It is not unusual to have parents residing in different jurisdictions following their separation. However, when there is a dispute as to which jurisdiction and with which parent the child should live with, it raises two very important questions for the Court to consider:
- Firstly, which country is the appropriate forum to commence Court proceedings in, i.e. Australia or the other country; and
- Secondly, should the Court give more weight to the clearly inappropriate forum test (whether it is clearly inappropriate for the proceedings to be issued in Australia) or to the best interests principles set out in the Family Law Act 1975?
In the matter of Pascarl and Oxley (2013) the Full Court of the Family Court of Australia dealt with exactly these questions. The matter concerned a child who was removed from Greece by the mother who relocated to Australia. The father resided in Greece. The mother later commenced Court proceedings in Australia where she asked the Court to grant an Order for the child to live with her.
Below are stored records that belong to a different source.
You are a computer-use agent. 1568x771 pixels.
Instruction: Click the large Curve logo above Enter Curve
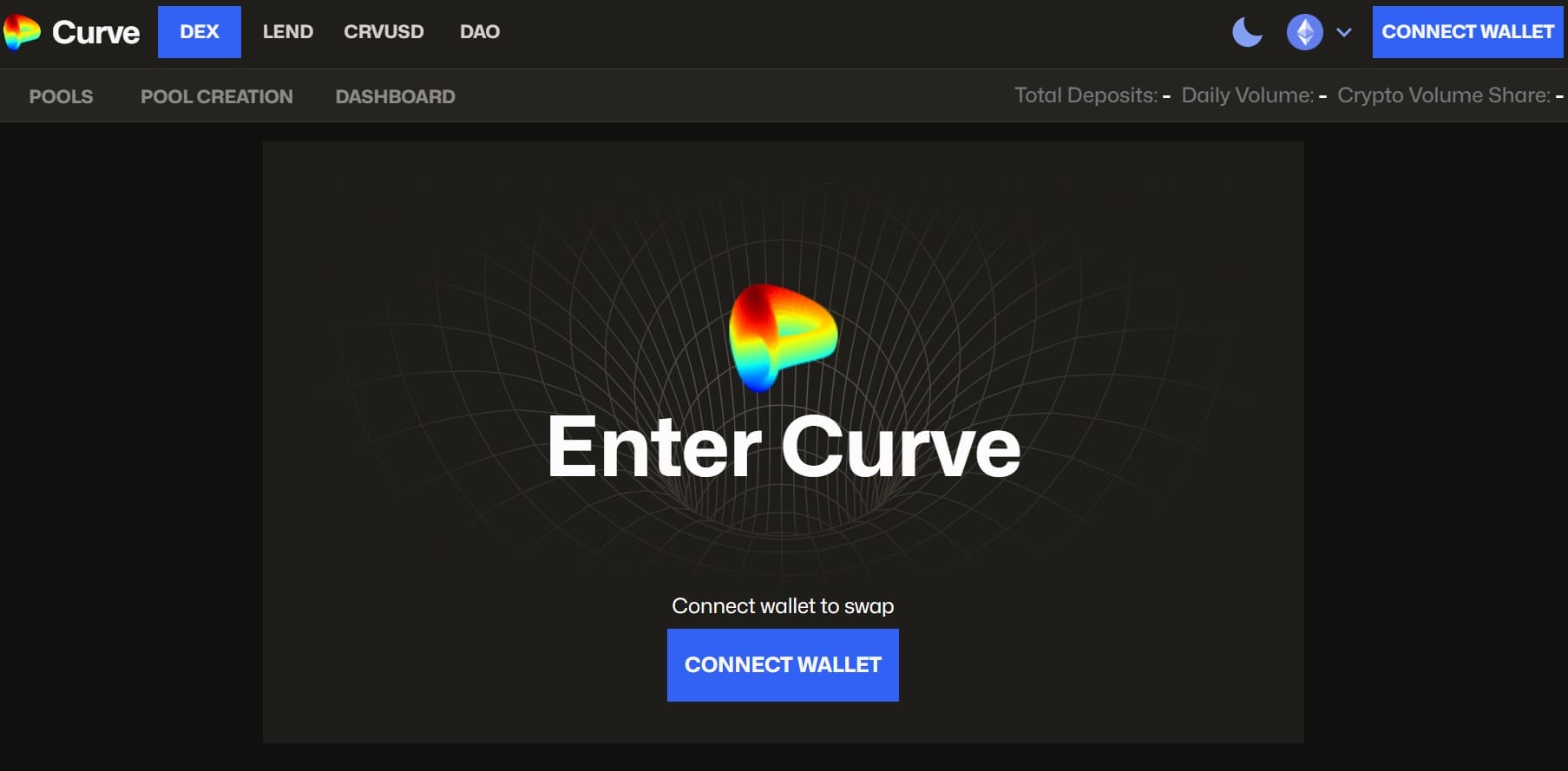(783, 337)
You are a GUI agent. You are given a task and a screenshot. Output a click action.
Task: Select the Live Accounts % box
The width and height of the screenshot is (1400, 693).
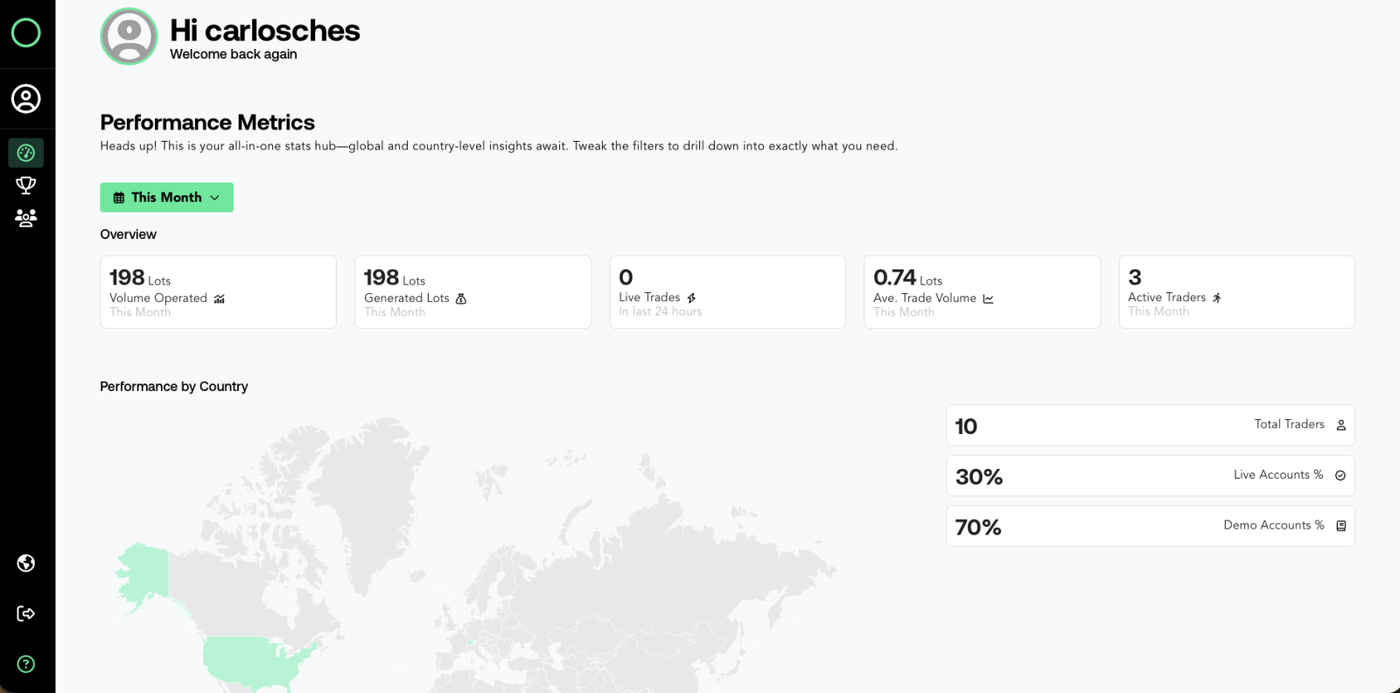pos(1150,476)
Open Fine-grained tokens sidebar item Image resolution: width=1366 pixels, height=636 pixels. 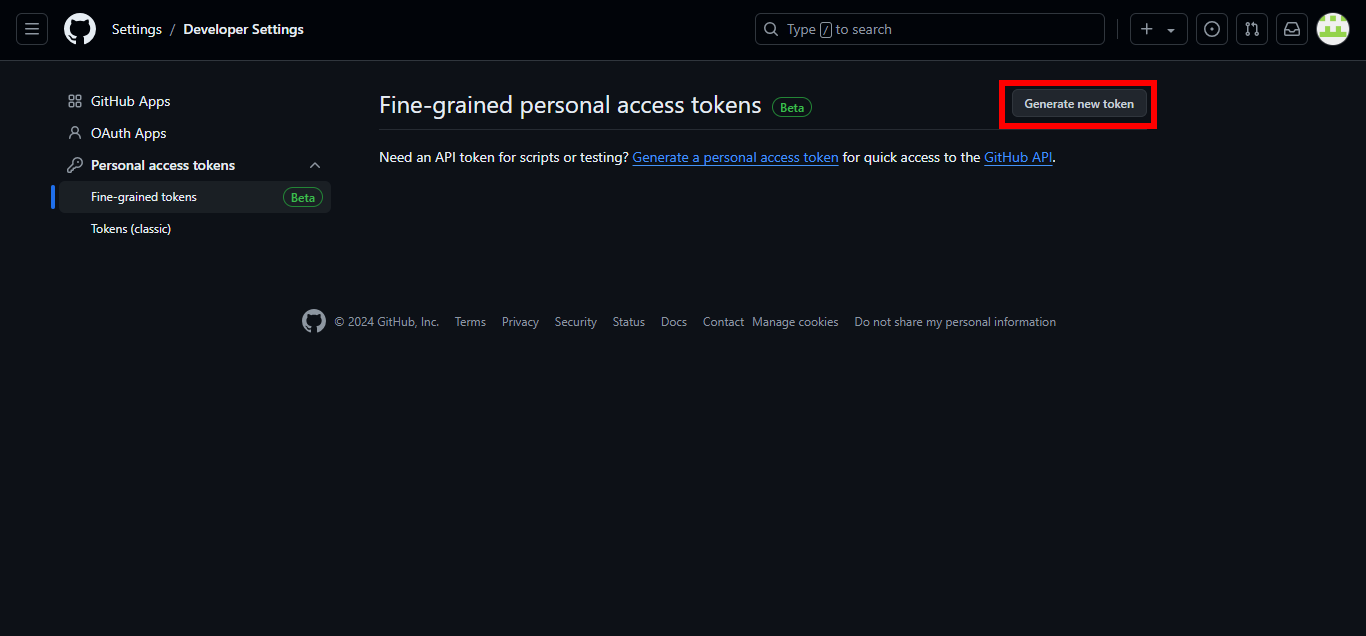tap(144, 197)
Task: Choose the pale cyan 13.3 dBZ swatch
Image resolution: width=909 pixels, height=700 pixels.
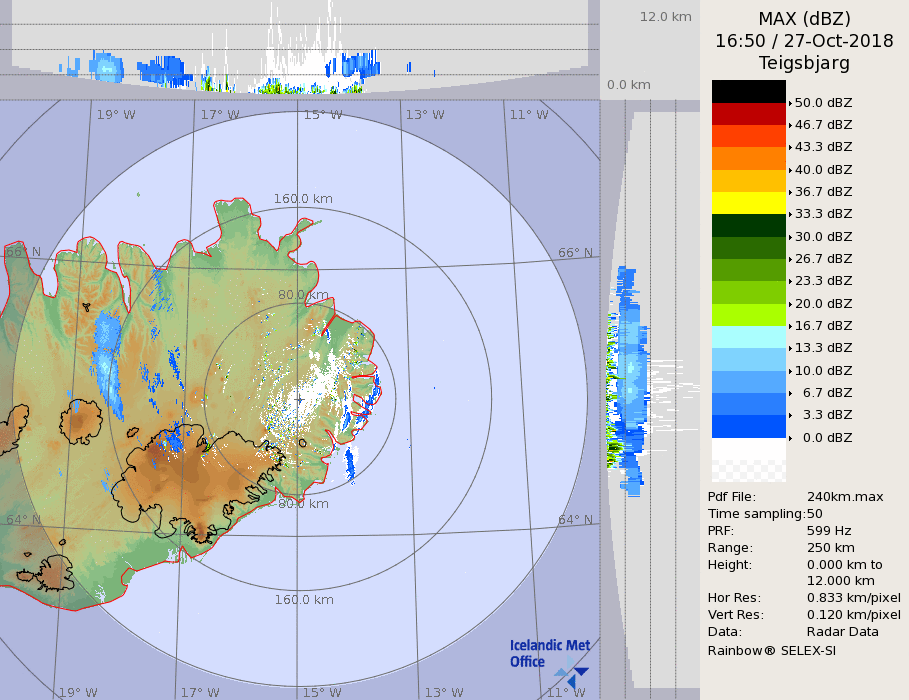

There are a number of elements the Court takes into consideration in parenting matters when determining whether Australia is a clearly inappropriate forum:
- Whether there is evidence of the parent and child living in Australia or the other country;
- Whether there are ongoing proceedings in the other country;
- Whether the Australian courts can enforce any Orders made by them;
- Whether Orders can be made in the other country.
The Court made the following comment when determining the matter “..when a child is within the jurisdiction of the Family Court (being Australia), the doctrine of forum non conveniens (the clearly inappropriate forum test) has no application to the dispute concerning the custody of the child.
The Court found that the best interest principles are paramount in determining whether the child should continue to reside in Australia, rather than in Greece and did not apply the clearly inappropriate forum test.